• Dataset entries:

------------------------------

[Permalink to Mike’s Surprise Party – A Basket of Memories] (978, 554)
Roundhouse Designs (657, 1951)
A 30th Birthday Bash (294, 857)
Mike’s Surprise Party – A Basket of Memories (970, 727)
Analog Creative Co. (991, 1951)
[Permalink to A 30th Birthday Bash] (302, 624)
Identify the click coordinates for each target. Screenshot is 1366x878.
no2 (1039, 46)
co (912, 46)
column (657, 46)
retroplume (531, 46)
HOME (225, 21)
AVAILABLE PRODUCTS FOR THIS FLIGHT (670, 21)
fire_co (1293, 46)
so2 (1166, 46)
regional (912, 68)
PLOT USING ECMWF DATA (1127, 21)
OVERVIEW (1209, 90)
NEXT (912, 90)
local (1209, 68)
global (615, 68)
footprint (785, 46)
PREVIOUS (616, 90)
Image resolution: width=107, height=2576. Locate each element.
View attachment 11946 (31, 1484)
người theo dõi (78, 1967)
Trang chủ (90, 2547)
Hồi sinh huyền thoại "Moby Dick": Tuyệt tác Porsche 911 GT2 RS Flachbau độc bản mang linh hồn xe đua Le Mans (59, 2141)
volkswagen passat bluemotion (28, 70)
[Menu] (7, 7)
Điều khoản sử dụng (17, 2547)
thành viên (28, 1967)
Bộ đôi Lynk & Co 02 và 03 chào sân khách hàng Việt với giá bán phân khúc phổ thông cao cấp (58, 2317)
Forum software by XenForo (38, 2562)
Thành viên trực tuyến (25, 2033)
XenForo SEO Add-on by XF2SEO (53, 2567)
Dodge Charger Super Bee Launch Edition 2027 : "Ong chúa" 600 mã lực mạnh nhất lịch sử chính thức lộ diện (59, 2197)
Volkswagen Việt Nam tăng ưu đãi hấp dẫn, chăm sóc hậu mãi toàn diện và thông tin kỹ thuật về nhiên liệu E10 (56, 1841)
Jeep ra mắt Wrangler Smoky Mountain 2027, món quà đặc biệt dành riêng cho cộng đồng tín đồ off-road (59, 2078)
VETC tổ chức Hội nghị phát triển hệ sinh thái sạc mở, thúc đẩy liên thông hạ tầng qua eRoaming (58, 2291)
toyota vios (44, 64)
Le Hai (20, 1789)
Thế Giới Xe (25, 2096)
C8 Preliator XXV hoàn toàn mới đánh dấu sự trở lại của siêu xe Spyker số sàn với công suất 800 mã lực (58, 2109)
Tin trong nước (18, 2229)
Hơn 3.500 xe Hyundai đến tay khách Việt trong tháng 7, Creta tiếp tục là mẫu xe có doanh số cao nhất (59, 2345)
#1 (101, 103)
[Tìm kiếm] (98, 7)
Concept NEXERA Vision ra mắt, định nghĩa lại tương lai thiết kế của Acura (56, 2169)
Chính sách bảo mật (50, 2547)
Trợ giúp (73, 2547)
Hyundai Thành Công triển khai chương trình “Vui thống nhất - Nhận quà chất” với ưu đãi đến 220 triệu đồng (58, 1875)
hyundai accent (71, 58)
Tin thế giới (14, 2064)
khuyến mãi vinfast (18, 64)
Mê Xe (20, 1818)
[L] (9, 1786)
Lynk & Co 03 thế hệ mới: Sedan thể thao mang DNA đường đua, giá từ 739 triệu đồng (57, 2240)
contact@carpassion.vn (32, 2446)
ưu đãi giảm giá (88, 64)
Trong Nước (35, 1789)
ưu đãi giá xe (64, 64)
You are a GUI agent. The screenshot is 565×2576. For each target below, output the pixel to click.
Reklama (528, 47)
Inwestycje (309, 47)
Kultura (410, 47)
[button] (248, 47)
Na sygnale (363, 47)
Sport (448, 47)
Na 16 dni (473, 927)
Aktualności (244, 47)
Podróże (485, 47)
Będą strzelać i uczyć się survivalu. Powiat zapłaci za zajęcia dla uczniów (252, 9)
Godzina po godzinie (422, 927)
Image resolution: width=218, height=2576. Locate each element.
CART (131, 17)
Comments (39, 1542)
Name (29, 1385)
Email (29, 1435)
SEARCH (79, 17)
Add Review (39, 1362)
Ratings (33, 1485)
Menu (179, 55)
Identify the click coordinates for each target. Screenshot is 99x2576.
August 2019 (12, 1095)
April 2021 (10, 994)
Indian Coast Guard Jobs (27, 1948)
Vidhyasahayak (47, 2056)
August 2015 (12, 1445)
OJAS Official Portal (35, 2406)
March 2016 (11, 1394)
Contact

------------------------------

• WORK TO BE COMPLETED: Copy out the range of lines above starting at the line with "[Permalink to A" and ending at the line with "XenForo SEO Add-on by XF2SEO (53, 2567)", exactly and including both.

• WRITTEN RESPONSE:
[Permalink to A 30th Birthday Bash] (302, 624)
Identify the click coordinates for each target. Screenshot is 1366x878.
no2 (1039, 46)
co (912, 46)
column (657, 46)
retroplume (531, 46)
HOME (225, 21)
AVAILABLE PRODUCTS FOR THIS FLIGHT (670, 21)
fire_co (1293, 46)
so2 (1166, 46)
regional (912, 68)
PLOT USING ECMWF DATA (1127, 21)
OVERVIEW (1209, 90)
NEXT (912, 90)
local (1209, 68)
global (615, 68)
footprint (785, 46)
PREVIOUS (616, 90)
Image resolution: width=107, height=2576. Locate each element.
View attachment 11946 (31, 1484)
người theo dõi (78, 1967)
Trang chủ (90, 2547)
Hồi sinh huyền thoại "Moby Dick": Tuyệt tác Porsche 911 GT2 RS Flachbau độc bản mang linh hồn xe đua Le Mans (59, 2141)
volkswagen passat bluemotion (28, 70)
[Menu] (7, 7)
Điều khoản sử dụng (17, 2547)
thành viên (28, 1967)
Bộ đôi Lynk & Co 02 và 03 chào sân khách hàng Việt với giá bán phân khúc phổ thông cao cấp (58, 2317)
Forum software by XenForo (38, 2562)
Thành viên trực tuyến (25, 2033)
XenForo SEO Add-on by XF2SEO (53, 2567)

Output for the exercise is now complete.